The most passionate lobbyists are urging renovation of the existing facility. Price tags range from $26.7 million-$95 million.

Estimates for a new stadium run between $150 million and $200 million. Kelly’s legislation would allow municipal bonding for a project of no more than $76 million.

The Tiger Stadium Fan Club, which claims 12,000 members, last year presented the lower-budget Cochrane Plan to the Tigers. The plan would:

--Leave the first and second decks unchanged, including view-obstructing posts in front of some seats.

--Build a third deck that would add 73 luxury suites.

--Expand clubhouse, concession, rest room and office space.

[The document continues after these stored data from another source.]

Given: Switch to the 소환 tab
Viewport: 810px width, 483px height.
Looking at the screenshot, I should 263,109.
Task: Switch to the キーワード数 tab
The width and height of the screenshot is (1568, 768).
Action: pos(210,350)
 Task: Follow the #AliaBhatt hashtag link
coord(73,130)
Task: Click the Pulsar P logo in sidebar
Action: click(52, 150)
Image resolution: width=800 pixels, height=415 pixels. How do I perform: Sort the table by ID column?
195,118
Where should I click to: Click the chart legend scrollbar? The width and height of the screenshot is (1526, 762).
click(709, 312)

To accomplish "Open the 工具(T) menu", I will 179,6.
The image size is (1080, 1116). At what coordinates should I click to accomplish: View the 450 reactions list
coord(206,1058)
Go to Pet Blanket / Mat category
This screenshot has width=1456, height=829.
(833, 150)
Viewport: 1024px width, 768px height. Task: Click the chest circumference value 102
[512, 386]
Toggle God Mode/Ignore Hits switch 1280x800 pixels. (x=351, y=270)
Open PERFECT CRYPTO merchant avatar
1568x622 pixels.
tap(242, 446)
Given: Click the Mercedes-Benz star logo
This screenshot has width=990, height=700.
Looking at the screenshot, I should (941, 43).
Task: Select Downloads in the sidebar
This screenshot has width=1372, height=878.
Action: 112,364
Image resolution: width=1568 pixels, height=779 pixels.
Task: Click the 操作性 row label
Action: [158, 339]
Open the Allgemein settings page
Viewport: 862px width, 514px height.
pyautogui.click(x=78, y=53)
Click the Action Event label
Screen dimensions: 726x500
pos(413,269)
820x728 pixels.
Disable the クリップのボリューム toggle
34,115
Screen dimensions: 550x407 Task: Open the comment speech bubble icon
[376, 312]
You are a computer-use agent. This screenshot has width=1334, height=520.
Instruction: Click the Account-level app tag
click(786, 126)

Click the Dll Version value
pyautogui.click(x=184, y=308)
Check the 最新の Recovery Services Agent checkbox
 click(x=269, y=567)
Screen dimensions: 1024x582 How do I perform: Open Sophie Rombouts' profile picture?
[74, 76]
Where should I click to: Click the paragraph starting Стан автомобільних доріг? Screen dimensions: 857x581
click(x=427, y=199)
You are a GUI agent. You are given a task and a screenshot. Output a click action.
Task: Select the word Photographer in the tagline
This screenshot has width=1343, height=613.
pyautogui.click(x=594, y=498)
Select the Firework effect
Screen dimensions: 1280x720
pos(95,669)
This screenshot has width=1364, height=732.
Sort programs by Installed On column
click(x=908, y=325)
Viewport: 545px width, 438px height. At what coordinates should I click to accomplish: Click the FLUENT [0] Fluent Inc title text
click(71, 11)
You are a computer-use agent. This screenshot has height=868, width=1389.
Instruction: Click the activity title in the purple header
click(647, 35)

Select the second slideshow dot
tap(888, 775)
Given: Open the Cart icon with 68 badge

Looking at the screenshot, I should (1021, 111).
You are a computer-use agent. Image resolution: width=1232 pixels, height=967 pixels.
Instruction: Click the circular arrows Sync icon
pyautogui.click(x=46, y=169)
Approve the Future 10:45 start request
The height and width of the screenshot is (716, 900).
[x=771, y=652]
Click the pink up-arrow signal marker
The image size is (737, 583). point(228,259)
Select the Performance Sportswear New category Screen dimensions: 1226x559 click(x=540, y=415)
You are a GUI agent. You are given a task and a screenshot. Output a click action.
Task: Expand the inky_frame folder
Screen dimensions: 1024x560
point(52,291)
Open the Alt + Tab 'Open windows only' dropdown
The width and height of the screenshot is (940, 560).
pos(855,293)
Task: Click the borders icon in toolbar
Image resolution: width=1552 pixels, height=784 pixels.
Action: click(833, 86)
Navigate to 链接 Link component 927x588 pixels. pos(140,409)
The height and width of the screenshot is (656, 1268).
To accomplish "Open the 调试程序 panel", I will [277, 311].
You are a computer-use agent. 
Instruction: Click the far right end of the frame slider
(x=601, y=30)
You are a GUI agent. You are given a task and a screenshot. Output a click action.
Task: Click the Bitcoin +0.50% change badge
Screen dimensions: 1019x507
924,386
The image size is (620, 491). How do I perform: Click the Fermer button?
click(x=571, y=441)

A second renovation plan, proposed by Ann Arbor contractor Joe O’Neal and Birmingham architect Gunnar Birkerts, would cost $70 million-$95 million. Without interrupting play at the ballpark, that plan over three to four years would:

--Remove all the support posts.

--Expand concessions and restrooms.

--Add a 400-seat stadium club and 200 luxury boxes.

Birkerts and O’Neal have business ties to Tigers owner Tom Monaghan. Birkerts designed the Ann Arbor headquarters for Monaghan’s Domino’s Pizza Inc., and O’Neal was general contractor for Monaghan’s new Ann Arbor mansion.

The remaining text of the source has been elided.